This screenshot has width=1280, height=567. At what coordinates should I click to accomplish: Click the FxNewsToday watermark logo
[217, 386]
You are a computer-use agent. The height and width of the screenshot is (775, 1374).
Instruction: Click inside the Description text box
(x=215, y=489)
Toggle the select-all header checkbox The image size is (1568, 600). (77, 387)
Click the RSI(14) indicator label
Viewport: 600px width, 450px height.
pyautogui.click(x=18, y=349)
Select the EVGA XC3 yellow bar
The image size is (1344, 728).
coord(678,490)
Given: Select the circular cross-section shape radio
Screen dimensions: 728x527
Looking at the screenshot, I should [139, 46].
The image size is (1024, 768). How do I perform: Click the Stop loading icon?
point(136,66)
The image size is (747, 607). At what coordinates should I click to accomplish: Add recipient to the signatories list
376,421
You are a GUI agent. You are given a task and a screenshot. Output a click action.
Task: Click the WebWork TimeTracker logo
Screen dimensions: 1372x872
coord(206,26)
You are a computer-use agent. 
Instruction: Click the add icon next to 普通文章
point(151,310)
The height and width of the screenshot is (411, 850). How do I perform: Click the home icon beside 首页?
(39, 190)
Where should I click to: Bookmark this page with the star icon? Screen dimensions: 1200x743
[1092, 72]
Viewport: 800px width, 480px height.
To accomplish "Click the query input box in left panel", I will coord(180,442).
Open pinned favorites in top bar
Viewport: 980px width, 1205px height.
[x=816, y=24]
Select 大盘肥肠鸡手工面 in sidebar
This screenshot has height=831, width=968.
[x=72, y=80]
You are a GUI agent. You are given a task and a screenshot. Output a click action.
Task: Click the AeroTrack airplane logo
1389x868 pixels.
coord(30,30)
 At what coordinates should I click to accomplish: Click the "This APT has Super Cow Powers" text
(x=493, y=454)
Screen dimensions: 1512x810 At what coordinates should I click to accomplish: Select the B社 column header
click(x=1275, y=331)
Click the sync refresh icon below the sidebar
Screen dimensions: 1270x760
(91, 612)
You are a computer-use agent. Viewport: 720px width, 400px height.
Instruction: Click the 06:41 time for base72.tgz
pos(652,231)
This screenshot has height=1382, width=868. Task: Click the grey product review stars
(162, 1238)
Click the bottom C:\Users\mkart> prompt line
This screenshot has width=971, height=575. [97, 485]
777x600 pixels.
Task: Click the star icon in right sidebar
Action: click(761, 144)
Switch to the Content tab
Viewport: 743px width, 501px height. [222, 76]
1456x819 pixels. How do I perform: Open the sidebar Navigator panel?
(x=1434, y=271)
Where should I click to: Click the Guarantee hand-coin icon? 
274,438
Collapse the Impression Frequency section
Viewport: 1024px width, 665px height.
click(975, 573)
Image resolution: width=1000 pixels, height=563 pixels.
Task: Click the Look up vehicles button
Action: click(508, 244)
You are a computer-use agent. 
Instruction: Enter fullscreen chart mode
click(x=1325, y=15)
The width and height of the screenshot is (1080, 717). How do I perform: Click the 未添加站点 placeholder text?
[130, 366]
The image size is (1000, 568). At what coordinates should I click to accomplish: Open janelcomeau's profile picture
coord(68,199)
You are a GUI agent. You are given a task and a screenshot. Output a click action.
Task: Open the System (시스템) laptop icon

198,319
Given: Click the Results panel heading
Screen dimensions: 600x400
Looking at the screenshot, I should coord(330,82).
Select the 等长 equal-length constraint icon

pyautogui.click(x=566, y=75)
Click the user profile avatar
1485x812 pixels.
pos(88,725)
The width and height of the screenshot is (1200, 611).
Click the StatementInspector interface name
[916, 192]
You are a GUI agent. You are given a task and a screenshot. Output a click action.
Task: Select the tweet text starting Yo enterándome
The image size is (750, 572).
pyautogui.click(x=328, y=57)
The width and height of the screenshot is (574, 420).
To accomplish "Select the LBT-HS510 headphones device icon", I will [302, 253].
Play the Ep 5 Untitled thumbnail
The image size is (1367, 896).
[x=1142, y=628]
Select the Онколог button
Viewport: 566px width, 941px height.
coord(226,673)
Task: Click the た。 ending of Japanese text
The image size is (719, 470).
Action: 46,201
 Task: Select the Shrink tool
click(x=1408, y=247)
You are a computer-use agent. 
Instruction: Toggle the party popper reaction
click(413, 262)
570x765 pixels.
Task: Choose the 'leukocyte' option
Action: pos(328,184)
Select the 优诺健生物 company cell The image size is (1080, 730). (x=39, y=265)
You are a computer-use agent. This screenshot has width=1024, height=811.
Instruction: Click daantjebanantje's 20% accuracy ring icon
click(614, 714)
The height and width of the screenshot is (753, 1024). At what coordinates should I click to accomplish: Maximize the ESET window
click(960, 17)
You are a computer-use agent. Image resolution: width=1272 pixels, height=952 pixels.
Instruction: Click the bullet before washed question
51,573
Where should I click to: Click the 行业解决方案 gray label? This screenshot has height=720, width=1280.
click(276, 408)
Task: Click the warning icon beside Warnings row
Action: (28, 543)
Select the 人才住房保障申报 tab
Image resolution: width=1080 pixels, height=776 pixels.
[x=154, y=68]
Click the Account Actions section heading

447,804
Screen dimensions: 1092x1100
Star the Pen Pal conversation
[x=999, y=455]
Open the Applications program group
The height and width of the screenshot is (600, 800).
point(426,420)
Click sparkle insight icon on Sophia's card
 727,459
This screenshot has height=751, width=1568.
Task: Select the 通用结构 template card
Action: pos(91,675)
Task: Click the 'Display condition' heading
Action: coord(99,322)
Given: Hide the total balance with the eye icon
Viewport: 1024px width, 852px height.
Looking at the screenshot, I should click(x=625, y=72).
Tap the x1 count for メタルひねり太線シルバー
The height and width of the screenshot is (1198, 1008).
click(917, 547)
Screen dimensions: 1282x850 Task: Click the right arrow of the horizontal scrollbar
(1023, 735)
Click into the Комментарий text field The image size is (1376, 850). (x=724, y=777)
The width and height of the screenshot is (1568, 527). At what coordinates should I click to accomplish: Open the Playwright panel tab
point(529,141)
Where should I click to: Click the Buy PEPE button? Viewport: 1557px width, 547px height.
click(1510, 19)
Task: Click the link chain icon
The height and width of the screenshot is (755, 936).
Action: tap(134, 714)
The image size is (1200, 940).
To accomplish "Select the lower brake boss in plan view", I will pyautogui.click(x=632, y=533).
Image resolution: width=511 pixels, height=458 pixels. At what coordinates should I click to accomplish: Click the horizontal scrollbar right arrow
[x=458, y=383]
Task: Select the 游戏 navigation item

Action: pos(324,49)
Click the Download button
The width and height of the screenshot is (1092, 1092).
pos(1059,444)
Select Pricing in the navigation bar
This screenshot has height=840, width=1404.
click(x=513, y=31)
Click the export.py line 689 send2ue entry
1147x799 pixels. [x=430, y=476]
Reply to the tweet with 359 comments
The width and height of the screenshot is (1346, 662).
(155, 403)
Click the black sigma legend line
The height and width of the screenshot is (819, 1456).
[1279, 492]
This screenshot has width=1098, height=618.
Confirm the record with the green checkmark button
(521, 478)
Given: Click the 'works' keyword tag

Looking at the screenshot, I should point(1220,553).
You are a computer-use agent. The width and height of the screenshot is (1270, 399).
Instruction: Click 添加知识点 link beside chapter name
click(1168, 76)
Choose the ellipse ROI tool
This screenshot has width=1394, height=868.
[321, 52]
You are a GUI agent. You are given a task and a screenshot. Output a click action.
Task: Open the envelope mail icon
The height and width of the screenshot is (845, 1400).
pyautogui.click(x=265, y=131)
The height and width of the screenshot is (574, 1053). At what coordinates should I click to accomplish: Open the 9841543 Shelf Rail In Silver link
——
Switch "computer-use agent" to "desktop agent" throughout the records and reproduce them with nothing else changed.

This screenshot has width=1280, height=567. At what coordinates should I click to accomplish: Click the FxNewsToday watermark logo
[217, 386]
You are a desktop agent. The height and width of the screenshot is (775, 1374).
Instruction: Click inside the Description text box
(x=215, y=489)
Toggle the select-all header checkbox The image size is (1568, 600). (77, 387)
Click the RSI(14) indicator label
Viewport: 600px width, 450px height.
pyautogui.click(x=18, y=349)
Select the EVGA XC3 yellow bar
The image size is (1344, 728).
coord(678,490)
Given: Select the circular cross-section shape radio
Screen dimensions: 728x527
Looking at the screenshot, I should [139, 46].
The image size is (1024, 768). How do I perform: Click the Stop loading icon?
point(136,66)
The image size is (747, 607). At what coordinates should I click to accomplish: Add recipient to the signatories list
376,421
You are a GUI agent. You are given a task and a screenshot. Output a click action.
Task: Click the WebWork TimeTracker logo
Screen dimensions: 1372x872
coord(206,26)
You are a desktop agent. 
Instruction: Click the add icon next to 普通文章
point(151,310)
The height and width of the screenshot is (411, 850). How do I perform: Click the home icon beside 首页?
(39, 190)
Where should I click to: Bookmark this page with the star icon? Screen dimensions: 1200x743
[1092, 72]
Viewport: 800px width, 480px height.
To accomplish "Click the query input box in left panel", I will coord(180,442).
Open pinned favorites in top bar
Viewport: 980px width, 1205px height.
[x=816, y=24]
Select 大盘肥肠鸡手工面 in sidebar
This screenshot has height=831, width=968.
[x=72, y=80]
You are a GUI agent. You are given a task and a screenshot. Output a click action.
Task: Click the AeroTrack airplane logo
1389x868 pixels.
coord(30,30)
 At what coordinates should I click to accomplish: Click the "This APT has Super Cow Powers" text
(x=493, y=454)
Screen dimensions: 1512x810 At what coordinates should I click to accomplish: Select the B社 column header
click(x=1275, y=331)
Click the sync refresh icon below the sidebar
Screen dimensions: 1270x760
(91, 612)
You are a desktop agent. Viewport: 720px width, 400px height.
Instruction: Click the 06:41 time for base72.tgz
pos(652,231)
This screenshot has height=1382, width=868. Task: Click the grey product review stars
(162, 1238)
Click the bottom C:\Users\mkart> prompt line
This screenshot has width=971, height=575. [97, 485]
777x600 pixels.
Task: Click the star icon in right sidebar
Action: click(761, 144)
Switch to the Content tab
Viewport: 743px width, 501px height. [222, 76]
1456x819 pixels. How do I perform: Open the sidebar Navigator panel?
(x=1434, y=271)
Where should I click to: Click the Guarantee hand-coin icon? 
274,438
Collapse the Impression Frequency section
Viewport: 1024px width, 665px height.
click(975, 573)
Image resolution: width=1000 pixels, height=563 pixels.
Task: Click the Look up vehicles button
Action: click(508, 244)
You are a desktop agent. 
Instruction: Enter fullscreen chart mode
click(x=1325, y=15)
The width and height of the screenshot is (1080, 717). How do I perform: Click the 未添加站点 placeholder text?
[130, 366]
The image size is (1000, 568). At what coordinates should I click to accomplish: Open janelcomeau's profile picture
coord(68,199)
You are a GUI agent. You are given a task and a screenshot. Output a click action.
Task: Open the System (시스템) laptop icon

198,319
Given: Click the Results panel heading
Screen dimensions: 600x400
Looking at the screenshot, I should coord(330,82).
Select the 等长 equal-length constraint icon

pyautogui.click(x=566, y=75)
Click the user profile avatar
1485x812 pixels.
pos(88,725)
The width and height of the screenshot is (1200, 611).
Click the StatementInspector interface name
[916, 192]
You are a GUI agent. You are given a task and a screenshot. Output a click action.
Task: Select the tweet text starting Yo enterándome
The image size is (750, 572).
pyautogui.click(x=328, y=57)
The width and height of the screenshot is (574, 420).
To accomplish "Select the LBT-HS510 headphones device icon", I will [302, 253].
Play the Ep 5 Untitled thumbnail
The image size is (1367, 896).
[x=1142, y=628]
Select the Онколог button
Viewport: 566px width, 941px height.
coord(226,673)
Task: Click the た。 ending of Japanese text
The image size is (719, 470).
Action: 46,201
 Task: Select the Shrink tool
click(x=1408, y=247)
You are a desktop agent. 
Instruction: Toggle the party popper reaction
click(413, 262)
570x765 pixels.
Task: Choose the 'leukocyte' option
Action: pos(328,184)
Select the 优诺健生物 company cell The image size is (1080, 730). (x=39, y=265)
You are a desktop agent. This screenshot has width=1024, height=811.
Instruction: Click daantjebanantje's 20% accuracy ring icon
click(614, 714)
The height and width of the screenshot is (753, 1024). At what coordinates should I click to accomplish: Maximize the ESET window
click(960, 17)
You are a desktop agent. Image resolution: width=1272 pixels, height=952 pixels.
Instruction: Click the bullet before washed question
51,573
Where should I click to: Click the 行业解决方案 gray label? This screenshot has height=720, width=1280.
click(276, 408)
Task: Click the warning icon beside Warnings row
Action: (28, 543)
Select the 人才住房保障申报 tab
Image resolution: width=1080 pixels, height=776 pixels.
[x=154, y=68]
Click the Account Actions section heading

447,804
Screen dimensions: 1092x1100
Star the Pen Pal conversation
[x=999, y=455]
Open the Applications program group
The height and width of the screenshot is (600, 800).
point(426,420)
Click sparkle insight icon on Sophia's card
 727,459
This screenshot has height=751, width=1568.
Task: Select the 通用结构 template card
Action: pos(91,675)
Task: Click the 'Display condition' heading
Action: coord(99,322)
Given: Hide the total balance with the eye icon
Viewport: 1024px width, 852px height.
Looking at the screenshot, I should click(x=625, y=72).
Tap the x1 count for メタルひねり太線シルバー
The height and width of the screenshot is (1198, 1008).
click(917, 547)
Screen dimensions: 1282x850 Task: Click the right arrow of the horizontal scrollbar
(1023, 735)
Click into the Комментарий text field The image size is (1376, 850). (x=724, y=777)
The width and height of the screenshot is (1568, 527). At what coordinates should I click to accomplish: Open the Playwright panel tab
point(529,141)
Where should I click to: Click the Buy PEPE button? Viewport: 1557px width, 547px height.
click(1510, 19)
Task: Click the link chain icon
The height and width of the screenshot is (755, 936).
Action: tap(134, 714)
The image size is (1200, 940).
To accomplish "Select the lower brake boss in plan view", I will pyautogui.click(x=632, y=533).
Image resolution: width=511 pixels, height=458 pixels. At what coordinates should I click to accomplish: Click the horizontal scrollbar right arrow
[x=458, y=383]
Task: Select the 游戏 navigation item

Action: pos(324,49)
Click the Download button
The width and height of the screenshot is (1092, 1092).
pos(1059,444)
Select Pricing in the navigation bar
This screenshot has height=840, width=1404.
click(x=513, y=31)
Click the export.py line 689 send2ue entry
1147x799 pixels. [x=430, y=476]
Reply to the tweet with 359 comments
The width and height of the screenshot is (1346, 662).
(155, 403)
Click the black sigma legend line
The height and width of the screenshot is (819, 1456).
[1279, 492]
This screenshot has width=1098, height=618.
Confirm the record with the green checkmark button
(521, 478)
Given: Click the 'works' keyword tag

Looking at the screenshot, I should point(1220,553).
You are a desktop agent. The width and height of the screenshot is (1270, 399).
Instruction: Click 添加知识点 link beside chapter name
click(1168, 76)
Choose the ellipse ROI tool
This screenshot has width=1394, height=868.
[321, 52]
You are a GUI agent. You are given a task and a screenshot. Output a click action.
Task: Open the envelope mail icon
The height and width of the screenshot is (845, 1400).
pyautogui.click(x=265, y=131)
The height and width of the screenshot is (574, 1053). At what coordinates should I click to accomplish: Open the 9841543 Shelf Rail In Silver link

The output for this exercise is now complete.